### The task
Carry on the essay about rest, "Conoscere Bene," from the point where it stops, writing beyond its final listed sign.

Conoscere Bene : to know well

Conoscere bene : To know well. 

This is the literal translation; it is entirely possible that with my somewhat limited grasp of Italian, this phrase is used idiomatically and has an entirely deeper meaning. But there I am (or, at least, there are my feet), standing above these words in my purple Birkenstocks (purchased in Italy), the Italian words catching my attention in an immediate way.

Some people go to Italy to eat, to see famous sites, to view Renaissance art, to walk the ruins.

I go to rest.

It has taken me a long time to embrace that. The inner critic voices that it’s ridiculously self-indulgent, that I should figure out some way of resting that doesn’t involve a trans-continental airline ticket, have been loud. But the truth is that every year since I’ve been an adult, I’ve gone on some kind of prolonged rest, whether it’s to New Mexico, to a Zen Center, to Paris, to Italy. I take a few weeks out of the year to drop everything and just BE with no agenda.

I’m not alone in needing rest; in fact, most people are even more in need of it than I am. We are a culture that spins ourselves into a flurry of comparisons and one-upmanship and trying to keep up with something that I’m not even entirely sure is defined for most people.

Here are the signs:

1.) Constantly taking on projects, telling yourself you’ll feel really great once you finish them, then not feeling particularly celebratory upon completing them, and then taking on yet another project.

2.) Yoga, meditation, and other “relaxing activities” feel like more to-do list items.

### Items
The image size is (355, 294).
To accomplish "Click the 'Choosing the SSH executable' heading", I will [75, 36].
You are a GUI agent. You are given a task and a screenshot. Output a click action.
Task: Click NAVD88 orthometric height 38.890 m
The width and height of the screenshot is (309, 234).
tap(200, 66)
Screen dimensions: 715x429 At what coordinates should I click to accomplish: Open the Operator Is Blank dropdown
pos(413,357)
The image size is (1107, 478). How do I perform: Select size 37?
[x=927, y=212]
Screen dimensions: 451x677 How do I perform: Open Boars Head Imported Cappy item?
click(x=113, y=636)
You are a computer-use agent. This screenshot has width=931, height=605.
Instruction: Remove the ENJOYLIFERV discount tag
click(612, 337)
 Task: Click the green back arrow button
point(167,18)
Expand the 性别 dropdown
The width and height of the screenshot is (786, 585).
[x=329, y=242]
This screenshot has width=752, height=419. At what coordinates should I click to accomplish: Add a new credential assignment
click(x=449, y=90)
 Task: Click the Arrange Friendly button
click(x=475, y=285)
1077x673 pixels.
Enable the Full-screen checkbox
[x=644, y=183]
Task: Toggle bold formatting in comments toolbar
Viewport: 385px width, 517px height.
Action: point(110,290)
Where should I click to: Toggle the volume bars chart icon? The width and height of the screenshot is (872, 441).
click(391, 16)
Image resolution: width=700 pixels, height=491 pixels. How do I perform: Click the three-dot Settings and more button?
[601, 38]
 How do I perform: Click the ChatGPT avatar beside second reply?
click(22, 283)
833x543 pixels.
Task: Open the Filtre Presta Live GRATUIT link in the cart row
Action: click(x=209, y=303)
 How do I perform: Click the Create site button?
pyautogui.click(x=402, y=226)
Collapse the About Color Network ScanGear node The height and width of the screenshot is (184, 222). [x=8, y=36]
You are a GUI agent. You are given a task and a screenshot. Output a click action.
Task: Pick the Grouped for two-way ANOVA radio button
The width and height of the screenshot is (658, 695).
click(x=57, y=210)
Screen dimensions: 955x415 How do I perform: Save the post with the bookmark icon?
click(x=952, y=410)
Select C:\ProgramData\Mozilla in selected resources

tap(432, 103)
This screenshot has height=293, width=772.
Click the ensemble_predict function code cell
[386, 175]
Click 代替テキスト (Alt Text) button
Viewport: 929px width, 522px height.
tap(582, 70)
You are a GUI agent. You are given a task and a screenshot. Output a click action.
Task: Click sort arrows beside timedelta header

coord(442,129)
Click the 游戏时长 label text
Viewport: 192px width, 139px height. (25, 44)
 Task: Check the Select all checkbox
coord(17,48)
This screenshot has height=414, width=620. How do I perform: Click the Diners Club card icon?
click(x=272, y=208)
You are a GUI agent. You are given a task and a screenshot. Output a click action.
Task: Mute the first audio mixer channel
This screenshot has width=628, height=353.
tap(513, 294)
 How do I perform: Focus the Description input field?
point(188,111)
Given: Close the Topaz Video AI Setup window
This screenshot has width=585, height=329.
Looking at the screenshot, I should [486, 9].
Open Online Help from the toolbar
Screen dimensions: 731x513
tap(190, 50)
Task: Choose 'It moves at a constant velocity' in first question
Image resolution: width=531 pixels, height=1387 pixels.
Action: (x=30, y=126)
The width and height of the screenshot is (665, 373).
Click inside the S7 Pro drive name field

### The answer
2.) You’re getting sick..

 

How to know yourself

We’ve got to honor ourselves and our needs, in order to know ourselves intimately. No one really gets to know “who” they are when they’re subverting play, rest, down time, rejuvenation, or pushing their physical and emotional hungers to the back-burner.

When you realize that you’ve gone overboard and burn-out is fizzling you out, fast, it’s time to do the following:

1.) Go back to the drawing board with examining (or clarifying, if you’ve never done it before) what your Most Courageous Self wants. Tapping into that Most Courageous Self is a huge part of The Courageous Living Program precisely because as you start to practice courage, you’re going to make tough choices. As you’re making those tough choices, there will inevitably be pros and cons to any choice. It won’t be as black-and-white as “one is bad and the other is good.”

Being clear on your Most Courageous Self’s desired life is an important tool for making stronger decisions. It takes you out of externalizing your happiness or making choices because of money or social approval, and puts you straight into making a choice based on whether or not it honors who you are.

Do you take on that new project? Does it honor your Most Courageous Self?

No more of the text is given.